**RECORDS FOR THIS EXERCISE**

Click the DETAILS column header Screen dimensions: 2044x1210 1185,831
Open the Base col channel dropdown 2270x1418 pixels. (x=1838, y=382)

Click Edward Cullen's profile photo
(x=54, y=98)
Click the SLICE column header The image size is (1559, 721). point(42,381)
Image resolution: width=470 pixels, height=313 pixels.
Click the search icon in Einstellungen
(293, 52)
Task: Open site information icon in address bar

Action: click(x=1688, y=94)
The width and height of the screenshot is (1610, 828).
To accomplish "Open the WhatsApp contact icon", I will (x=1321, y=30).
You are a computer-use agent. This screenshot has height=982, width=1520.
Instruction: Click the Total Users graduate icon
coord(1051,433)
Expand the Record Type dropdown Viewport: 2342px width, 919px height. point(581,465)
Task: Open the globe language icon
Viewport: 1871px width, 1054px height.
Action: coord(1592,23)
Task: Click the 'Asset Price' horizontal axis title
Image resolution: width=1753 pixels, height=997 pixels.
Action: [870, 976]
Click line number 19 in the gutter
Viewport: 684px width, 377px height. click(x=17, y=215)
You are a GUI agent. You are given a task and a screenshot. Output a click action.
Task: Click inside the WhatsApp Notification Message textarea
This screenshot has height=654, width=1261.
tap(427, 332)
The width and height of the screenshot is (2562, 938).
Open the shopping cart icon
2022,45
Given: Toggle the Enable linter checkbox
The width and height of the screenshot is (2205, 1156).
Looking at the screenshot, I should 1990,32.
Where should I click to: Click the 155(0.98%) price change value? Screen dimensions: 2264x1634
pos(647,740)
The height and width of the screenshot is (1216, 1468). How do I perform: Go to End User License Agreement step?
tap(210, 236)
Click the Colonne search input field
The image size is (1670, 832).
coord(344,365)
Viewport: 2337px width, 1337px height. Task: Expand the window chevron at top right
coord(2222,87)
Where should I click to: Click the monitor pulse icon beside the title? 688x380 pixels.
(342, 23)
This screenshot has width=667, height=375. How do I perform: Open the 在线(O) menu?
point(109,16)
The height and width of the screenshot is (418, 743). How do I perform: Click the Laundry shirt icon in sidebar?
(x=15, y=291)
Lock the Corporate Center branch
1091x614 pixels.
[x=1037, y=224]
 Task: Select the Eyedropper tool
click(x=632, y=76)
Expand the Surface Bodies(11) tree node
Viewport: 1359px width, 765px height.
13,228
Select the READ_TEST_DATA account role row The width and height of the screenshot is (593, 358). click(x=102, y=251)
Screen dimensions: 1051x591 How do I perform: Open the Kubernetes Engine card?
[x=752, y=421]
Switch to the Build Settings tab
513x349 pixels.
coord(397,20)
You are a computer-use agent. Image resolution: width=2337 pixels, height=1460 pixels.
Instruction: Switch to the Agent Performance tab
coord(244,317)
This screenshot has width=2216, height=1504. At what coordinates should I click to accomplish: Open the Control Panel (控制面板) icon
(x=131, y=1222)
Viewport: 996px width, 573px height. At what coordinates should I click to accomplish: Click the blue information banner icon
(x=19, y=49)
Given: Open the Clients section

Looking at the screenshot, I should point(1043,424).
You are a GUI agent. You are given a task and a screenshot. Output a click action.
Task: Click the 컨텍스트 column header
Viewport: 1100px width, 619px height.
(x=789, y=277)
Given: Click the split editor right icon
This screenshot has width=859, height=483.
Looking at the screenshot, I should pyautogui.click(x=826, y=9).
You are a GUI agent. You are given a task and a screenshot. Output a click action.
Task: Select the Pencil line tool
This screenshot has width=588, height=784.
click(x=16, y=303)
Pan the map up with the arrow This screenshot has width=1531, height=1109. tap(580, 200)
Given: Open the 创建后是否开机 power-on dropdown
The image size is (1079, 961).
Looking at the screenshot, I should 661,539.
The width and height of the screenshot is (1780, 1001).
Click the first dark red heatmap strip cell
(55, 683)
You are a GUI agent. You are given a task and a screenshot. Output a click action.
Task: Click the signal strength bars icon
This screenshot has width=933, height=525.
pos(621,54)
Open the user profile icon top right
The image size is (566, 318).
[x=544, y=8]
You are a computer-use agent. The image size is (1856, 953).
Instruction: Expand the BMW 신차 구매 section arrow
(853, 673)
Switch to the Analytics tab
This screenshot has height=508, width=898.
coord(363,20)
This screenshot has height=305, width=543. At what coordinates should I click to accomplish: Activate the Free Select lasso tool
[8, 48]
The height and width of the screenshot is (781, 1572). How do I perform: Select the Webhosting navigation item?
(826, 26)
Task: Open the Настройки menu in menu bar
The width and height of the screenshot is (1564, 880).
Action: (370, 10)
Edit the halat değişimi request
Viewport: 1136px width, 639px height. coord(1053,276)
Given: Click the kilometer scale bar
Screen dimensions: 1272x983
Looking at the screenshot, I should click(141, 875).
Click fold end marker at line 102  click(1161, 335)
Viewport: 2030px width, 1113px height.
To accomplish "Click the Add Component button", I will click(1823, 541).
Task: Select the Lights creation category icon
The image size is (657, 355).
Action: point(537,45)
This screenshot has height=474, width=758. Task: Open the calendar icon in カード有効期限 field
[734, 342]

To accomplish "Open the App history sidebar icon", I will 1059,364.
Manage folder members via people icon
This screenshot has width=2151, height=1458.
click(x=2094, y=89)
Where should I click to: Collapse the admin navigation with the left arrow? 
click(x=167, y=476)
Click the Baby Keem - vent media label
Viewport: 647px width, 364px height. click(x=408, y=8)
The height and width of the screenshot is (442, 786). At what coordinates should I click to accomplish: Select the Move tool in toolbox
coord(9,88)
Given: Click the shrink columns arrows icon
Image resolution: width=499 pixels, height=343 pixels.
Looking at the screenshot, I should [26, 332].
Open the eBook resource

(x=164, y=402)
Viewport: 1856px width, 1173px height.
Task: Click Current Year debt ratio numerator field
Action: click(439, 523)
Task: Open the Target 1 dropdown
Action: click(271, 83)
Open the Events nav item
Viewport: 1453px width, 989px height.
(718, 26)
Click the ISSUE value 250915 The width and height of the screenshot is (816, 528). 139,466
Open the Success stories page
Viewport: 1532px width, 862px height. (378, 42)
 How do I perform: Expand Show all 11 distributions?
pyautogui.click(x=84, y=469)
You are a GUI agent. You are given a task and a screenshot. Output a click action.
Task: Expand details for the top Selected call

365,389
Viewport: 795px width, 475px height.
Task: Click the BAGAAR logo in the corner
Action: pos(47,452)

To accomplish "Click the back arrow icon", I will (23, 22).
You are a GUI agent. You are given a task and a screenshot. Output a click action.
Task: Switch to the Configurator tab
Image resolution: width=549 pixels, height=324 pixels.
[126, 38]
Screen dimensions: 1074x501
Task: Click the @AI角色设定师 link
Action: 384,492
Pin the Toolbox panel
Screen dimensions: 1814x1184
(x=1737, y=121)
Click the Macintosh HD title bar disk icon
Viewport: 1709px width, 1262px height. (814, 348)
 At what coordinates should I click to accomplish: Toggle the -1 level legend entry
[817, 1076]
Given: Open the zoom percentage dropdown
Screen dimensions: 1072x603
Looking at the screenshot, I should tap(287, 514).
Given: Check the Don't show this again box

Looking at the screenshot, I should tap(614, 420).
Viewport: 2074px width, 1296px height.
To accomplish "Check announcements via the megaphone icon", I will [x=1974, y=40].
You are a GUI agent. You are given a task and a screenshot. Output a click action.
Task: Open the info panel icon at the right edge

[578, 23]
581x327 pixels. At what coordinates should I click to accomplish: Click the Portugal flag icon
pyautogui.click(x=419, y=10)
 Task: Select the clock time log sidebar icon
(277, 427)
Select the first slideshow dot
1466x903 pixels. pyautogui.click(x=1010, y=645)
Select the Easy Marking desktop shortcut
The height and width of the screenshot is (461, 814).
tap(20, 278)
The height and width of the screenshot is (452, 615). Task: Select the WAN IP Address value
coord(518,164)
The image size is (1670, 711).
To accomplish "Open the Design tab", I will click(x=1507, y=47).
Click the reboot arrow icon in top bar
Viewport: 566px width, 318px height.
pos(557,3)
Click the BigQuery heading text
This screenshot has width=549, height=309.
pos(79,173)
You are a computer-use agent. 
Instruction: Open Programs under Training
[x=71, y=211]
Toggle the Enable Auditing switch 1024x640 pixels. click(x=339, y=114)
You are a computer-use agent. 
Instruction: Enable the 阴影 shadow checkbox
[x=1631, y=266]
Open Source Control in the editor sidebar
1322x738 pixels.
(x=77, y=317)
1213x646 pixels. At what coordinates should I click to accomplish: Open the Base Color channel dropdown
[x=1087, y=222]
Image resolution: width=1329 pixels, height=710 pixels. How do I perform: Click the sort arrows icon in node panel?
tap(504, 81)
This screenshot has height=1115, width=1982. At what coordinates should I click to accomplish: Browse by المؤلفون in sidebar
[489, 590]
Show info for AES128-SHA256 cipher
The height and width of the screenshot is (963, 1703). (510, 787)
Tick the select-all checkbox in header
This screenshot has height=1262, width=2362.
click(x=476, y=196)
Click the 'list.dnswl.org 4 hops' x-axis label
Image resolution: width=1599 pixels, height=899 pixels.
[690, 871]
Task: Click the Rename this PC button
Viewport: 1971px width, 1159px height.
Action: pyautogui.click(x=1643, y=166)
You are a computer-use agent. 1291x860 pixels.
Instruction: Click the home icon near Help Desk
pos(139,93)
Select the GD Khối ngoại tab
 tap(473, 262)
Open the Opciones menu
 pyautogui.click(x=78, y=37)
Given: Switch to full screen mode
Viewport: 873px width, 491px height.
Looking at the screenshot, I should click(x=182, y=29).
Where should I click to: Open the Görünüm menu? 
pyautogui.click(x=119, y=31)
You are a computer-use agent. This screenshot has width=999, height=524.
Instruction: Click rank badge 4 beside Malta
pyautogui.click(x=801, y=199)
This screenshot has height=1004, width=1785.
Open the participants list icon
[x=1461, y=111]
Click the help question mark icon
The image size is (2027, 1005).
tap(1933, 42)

**WORK TASK**
In the material above, find the line containing "This screenshot has width=859, height=483." and the line containing "Manage folder members via people icon", then write out exactly those two lines and every line between them, and nothing more.

**WRITTEN RESPONSE**
This screenshot has width=859, height=483.
Looking at the screenshot, I should pyautogui.click(x=826, y=9).
You are a GUI agent. You are given a task and a screenshot. Output a click action.
Task: Select the Pencil line tool
This screenshot has width=588, height=784.
click(x=16, y=303)
Pan the map up with the arrow This screenshot has width=1531, height=1109. tap(580, 200)
Given: Open the 创建后是否开机 power-on dropdown
The image size is (1079, 961).
Looking at the screenshot, I should 661,539.
The width and height of the screenshot is (1780, 1001).
Click the first dark red heatmap strip cell
(55, 683)
You are a GUI agent. You are given a task and a screenshot. Output a click action.
Task: Click the signal strength bars icon
This screenshot has width=933, height=525.
pos(621,54)
Open the user profile icon top right
The image size is (566, 318).
[x=544, y=8]
You are a computer-use agent. The image size is (1856, 953).
Instruction: Expand the BMW 신차 구매 section arrow
(853, 673)
Switch to the Analytics tab
This screenshot has height=508, width=898.
coord(363,20)
This screenshot has height=305, width=543. At what coordinates should I click to accomplish: Activate the Free Select lasso tool
[8, 48]
The height and width of the screenshot is (781, 1572). How do I perform: Select the Webhosting navigation item?
(826, 26)
Task: Open the Настройки menu in menu bar
The width and height of the screenshot is (1564, 880).
Action: (370, 10)
Edit the halat değişimi request
Viewport: 1136px width, 639px height. coord(1053,276)
Given: Click the kilometer scale bar
Screen dimensions: 1272x983
Looking at the screenshot, I should click(141, 875).
Click fold end marker at line 102  click(1161, 335)
Viewport: 2030px width, 1113px height.
To accomplish "Click the Add Component button", I will click(1823, 541).
Task: Select the Lights creation category icon
The image size is (657, 355).
Action: point(537,45)
This screenshot has height=474, width=758. Task: Open the calendar icon in カード有効期限 field
[734, 342]

To accomplish "Open the App history sidebar icon", I will 1059,364.
Manage folder members via people icon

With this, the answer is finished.